Adachi Tomomi Royal Chorus
This month students of Tama Art University in Tokyo are learning how to be a ‘punk chorus’. Regrettably, this doesn’t allow for gobbing into the orchestra pit, though there will be screaming in Tama, lots of it. Here they are performing the experimental choral piece Yumiko by Adachi Tomomi in a clip just recently posted online by the man himself.
Yumiko, which featured on the album Yo for Tzadik Records in 2003, is fairly representative of the oeuvre of a man who once jokingly titled his act the Adachi Tomomi Royal Chorus.
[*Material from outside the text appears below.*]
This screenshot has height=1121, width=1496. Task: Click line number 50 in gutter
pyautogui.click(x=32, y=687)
Take a listen to Anata 5, which takes one sample of melodramatic recorded speech and gradually transforms it into another:
A graduate of philosophy and aesthetics from Waseda University, Adachi is Japan’s only performing sound poet, as well as its most renowned inventor of crazy sound machines. What’s that you say? You need some electronic clothing that gives out piercing feedback shrieks every time you move your body?! Is Adachi ever your man! Details of these experimental devices plus geneous helpings of movie and sound files are available from his website or from Ubu.com.
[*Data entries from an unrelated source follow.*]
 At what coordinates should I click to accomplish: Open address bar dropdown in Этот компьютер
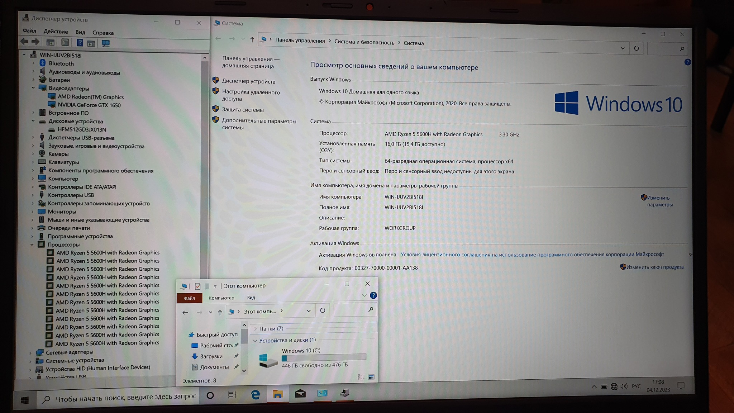click(x=309, y=311)
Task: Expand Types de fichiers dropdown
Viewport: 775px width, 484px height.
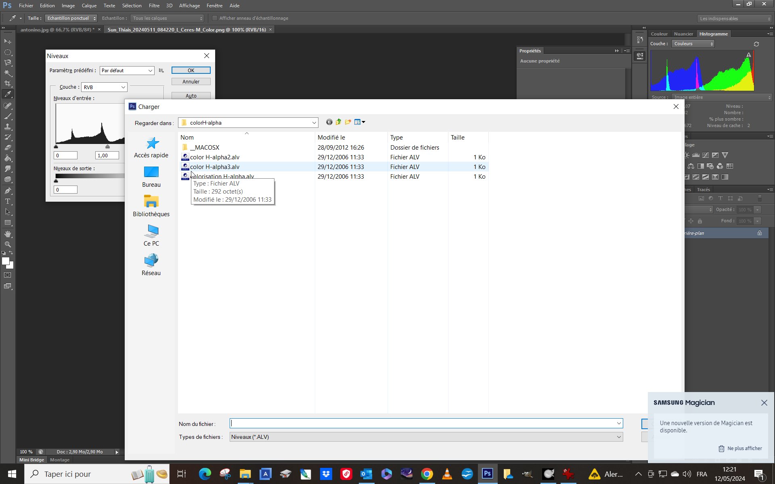Action: [618, 437]
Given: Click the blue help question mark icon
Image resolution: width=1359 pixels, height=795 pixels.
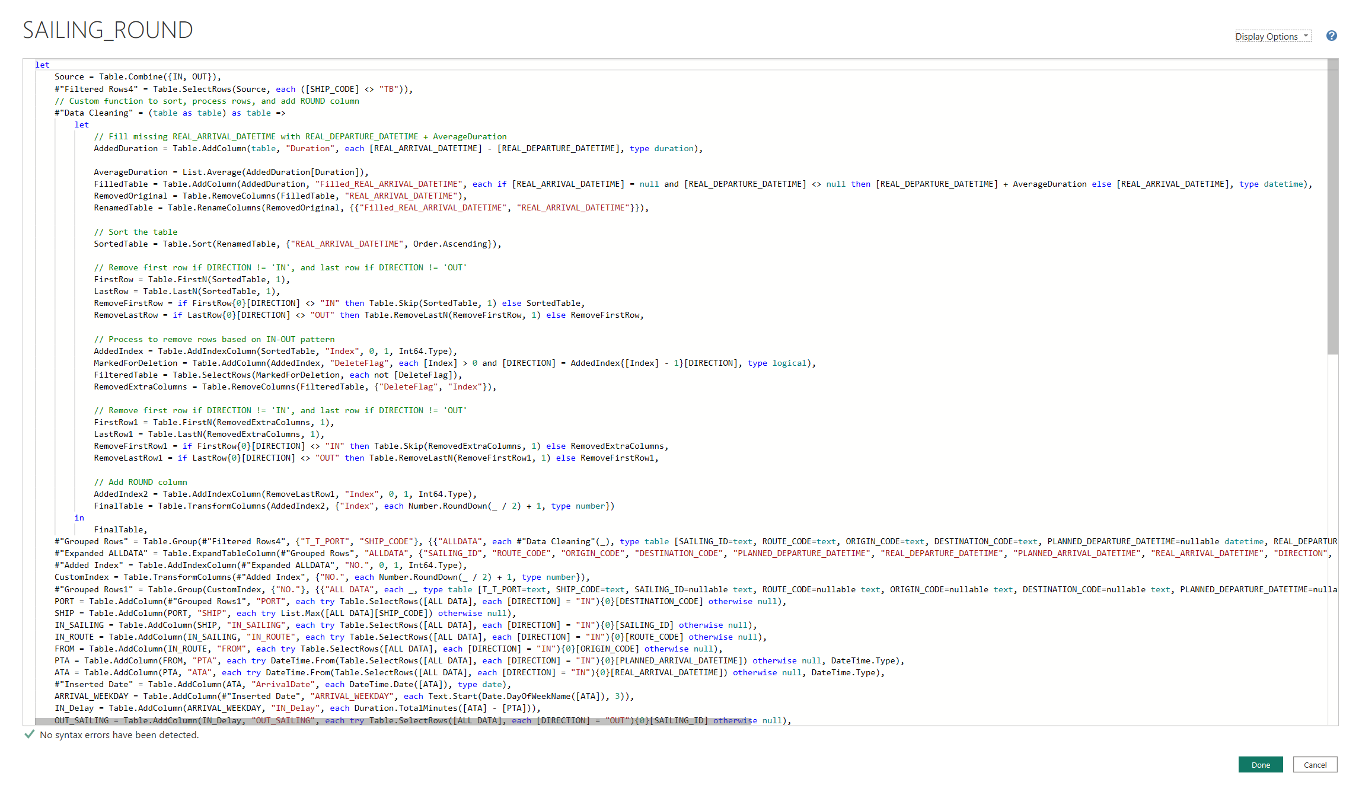Looking at the screenshot, I should pyautogui.click(x=1331, y=36).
Meanwhile, those lucky enough to have been in a particular park in Germany one day in July last year will already have had the chance to be alarmed by this Japanese fellow and his ‘wearable electronic music’. This may not be the most promising opening shot of a movie you’ll ever see but it does get fascinating at around 0:35. At the end we get to ‘hear’ Adachi packing his music into a backpack before running off and leaving a group of confused Germans to figure out what the hell they have just witnessed:
March 10, 2008 at 2:57 pm
I knew an Aussie who made a sound suit which sounded not quite as awful, he was an astrophysicist and a bit of a cross dresser. I love ‘Yumiko’, I hope I can buy ‘Yo’ in Tokyo.